Not only did McDonald complete her undergraduate degree in sociology, but she did it with an unwavering drive to succeed, finishing at the top of her classes and excelling in her coursework. She was also inducted into Alpha Kappa Theta, the international sociology honors society.

“It takes courage and resolve to make such a life change and return to complete a degree begun 20 years ago, and I am thrilled to see how successful Reata has been,” said Karen Koster, Ph.D., chair of the Department of Anthropology & Sociology. “I can easily envision her using her curiosity, her intellect and her portfolio of critical thinking, communication and analytical skills to contribute to creating new understanding of our world.”

McDonald also completed undergraduate research and presented it at USD’s IdeaFest symposium. Through her project, titled “The Prevalence of Substance Use Within the Restaurant Industry,” McDonald explored a personal topic, as her brother worked his whole life in the restaurant industry and passed away six years ago from an overdose.

“I saw how my brother’s work in that industry supported his alcohol and drug habit, and this research project helped my group show the connections and attitudes within the industry,” said McDonald. “It was important to share our findings, and I am so glad that I stepped outside of my comfort zone and joined my group at IdeaFest to present our research.”

As a full-time employee at Avera Health and a full-time mom, McDonald knew that if she wanted to complete her bachelor’s degree, she would have to do it online. McDonald said that USD’s online sociology program was crucial to her success, as it allowed her to get her work done at any time of the day.

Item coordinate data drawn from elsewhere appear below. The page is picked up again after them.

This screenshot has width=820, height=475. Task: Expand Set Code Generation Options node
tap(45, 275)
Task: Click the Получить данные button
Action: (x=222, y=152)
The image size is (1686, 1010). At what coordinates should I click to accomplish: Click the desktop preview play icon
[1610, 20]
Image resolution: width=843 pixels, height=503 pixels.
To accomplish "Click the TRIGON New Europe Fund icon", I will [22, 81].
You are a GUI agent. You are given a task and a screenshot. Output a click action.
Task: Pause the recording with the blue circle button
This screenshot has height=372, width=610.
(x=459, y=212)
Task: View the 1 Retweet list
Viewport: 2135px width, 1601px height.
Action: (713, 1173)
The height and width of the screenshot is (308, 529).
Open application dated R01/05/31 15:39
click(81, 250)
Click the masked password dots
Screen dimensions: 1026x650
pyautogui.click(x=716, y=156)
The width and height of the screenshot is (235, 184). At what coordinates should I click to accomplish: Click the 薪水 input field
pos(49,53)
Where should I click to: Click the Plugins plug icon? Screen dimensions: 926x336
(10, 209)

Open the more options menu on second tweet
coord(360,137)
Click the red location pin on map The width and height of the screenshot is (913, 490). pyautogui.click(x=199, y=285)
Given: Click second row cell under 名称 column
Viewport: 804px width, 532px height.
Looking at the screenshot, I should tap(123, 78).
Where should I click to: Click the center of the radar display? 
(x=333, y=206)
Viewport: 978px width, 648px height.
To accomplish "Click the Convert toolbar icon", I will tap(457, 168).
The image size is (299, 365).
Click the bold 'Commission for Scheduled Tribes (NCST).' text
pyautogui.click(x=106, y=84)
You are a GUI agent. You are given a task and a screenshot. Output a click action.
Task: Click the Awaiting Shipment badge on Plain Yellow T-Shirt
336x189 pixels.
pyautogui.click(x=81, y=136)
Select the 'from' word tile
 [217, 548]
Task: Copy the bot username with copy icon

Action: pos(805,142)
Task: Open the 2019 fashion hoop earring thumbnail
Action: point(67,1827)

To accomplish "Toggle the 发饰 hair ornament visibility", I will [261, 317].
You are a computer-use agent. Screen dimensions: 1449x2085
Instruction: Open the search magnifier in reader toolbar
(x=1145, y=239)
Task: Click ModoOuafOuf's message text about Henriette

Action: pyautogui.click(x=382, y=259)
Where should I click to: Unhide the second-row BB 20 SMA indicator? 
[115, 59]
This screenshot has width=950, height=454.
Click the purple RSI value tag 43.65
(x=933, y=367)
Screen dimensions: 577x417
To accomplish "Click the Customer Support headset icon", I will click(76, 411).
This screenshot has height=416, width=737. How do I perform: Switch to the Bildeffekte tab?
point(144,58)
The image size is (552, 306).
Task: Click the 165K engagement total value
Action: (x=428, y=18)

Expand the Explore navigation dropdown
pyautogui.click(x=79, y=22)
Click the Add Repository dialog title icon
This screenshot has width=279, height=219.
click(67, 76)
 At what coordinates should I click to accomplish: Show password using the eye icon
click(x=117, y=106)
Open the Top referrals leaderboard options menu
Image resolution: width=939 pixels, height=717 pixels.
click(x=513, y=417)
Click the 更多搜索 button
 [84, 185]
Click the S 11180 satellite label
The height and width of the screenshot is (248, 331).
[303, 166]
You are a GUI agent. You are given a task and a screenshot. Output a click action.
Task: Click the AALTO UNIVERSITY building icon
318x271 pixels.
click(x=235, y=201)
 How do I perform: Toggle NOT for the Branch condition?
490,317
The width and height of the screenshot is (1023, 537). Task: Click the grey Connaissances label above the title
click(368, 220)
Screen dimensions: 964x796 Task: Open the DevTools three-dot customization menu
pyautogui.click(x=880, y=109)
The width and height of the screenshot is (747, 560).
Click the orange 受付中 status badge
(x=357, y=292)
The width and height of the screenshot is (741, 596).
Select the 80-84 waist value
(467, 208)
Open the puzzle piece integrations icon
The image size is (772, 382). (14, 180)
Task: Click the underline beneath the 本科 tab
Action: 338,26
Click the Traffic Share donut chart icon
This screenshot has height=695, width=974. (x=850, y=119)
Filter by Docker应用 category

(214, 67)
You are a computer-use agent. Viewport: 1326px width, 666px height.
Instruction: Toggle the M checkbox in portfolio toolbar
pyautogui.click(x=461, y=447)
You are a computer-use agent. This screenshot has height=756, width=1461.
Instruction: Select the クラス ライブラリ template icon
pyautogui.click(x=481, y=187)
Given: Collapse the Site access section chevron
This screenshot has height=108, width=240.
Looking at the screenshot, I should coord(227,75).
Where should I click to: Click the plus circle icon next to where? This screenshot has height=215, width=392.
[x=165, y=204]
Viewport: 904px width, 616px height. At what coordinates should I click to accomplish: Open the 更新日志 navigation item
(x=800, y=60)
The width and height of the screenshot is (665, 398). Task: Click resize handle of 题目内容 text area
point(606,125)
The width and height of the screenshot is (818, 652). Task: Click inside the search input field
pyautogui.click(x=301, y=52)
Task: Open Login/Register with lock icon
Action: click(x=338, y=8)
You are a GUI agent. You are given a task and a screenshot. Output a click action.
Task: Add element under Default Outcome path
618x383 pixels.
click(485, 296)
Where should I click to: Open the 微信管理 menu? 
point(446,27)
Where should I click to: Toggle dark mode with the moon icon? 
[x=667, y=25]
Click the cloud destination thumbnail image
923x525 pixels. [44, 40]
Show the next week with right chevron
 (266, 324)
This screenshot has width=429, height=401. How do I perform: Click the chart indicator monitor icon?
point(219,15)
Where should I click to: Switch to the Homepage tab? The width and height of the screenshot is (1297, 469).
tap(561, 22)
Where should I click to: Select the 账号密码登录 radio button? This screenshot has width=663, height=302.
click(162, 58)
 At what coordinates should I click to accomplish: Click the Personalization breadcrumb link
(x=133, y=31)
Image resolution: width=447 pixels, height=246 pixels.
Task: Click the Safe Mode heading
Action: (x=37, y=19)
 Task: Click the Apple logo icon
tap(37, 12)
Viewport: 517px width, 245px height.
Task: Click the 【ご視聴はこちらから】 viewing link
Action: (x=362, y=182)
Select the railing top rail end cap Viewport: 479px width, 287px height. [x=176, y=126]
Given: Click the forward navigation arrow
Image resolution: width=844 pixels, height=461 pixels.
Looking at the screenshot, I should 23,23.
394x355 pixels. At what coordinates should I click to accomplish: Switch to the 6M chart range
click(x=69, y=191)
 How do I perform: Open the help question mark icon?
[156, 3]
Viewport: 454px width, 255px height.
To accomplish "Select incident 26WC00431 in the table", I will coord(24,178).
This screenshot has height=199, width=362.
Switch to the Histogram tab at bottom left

“I read my textbooks throughout the day – during my lunch breaks, my son’s soccer practices or when he was at church group. And once I finally got home and dinner was done, I would hit the laptop and work until I was falling asleep at my desk,” said McDonald. “It wasn’t easy, but every professor I worked with at USD helped me reach success simply by just believing in me.”

Although financial boundaries are holding her in place right now, McDonald hopes to someday continue into a graduate program to earn a Master of Social Work. When she dreams big, McDonald said she hopes to be in a position where she can continue her work as an advocate for survivors of violence.

“I would like to develop a statewide educational program aimed at teaching children about safe relationships,” she continued. “One of the gaps I saw as an advocate was between children and adults who were simply unaware of what a safe relationship looked like. If we can educate our children, I believe we have hope in creating a massive impact on the cases of violence in our state.”

Regardless of what her future holds for her, McDonald said she feels proud of what she has accomplished and that she has been able to be a role model for her son.

“I am so proud that I was able to walk across that stage for my son. He has watched me fight through cancer, depression and anxiety; lose my sister and brother; go through a divorce; and struggle through the uncertainty of knowing where the next paycheck would come from,” said McDonald.

“And now, he watched me earn my degree despite all that life has thrown my way.”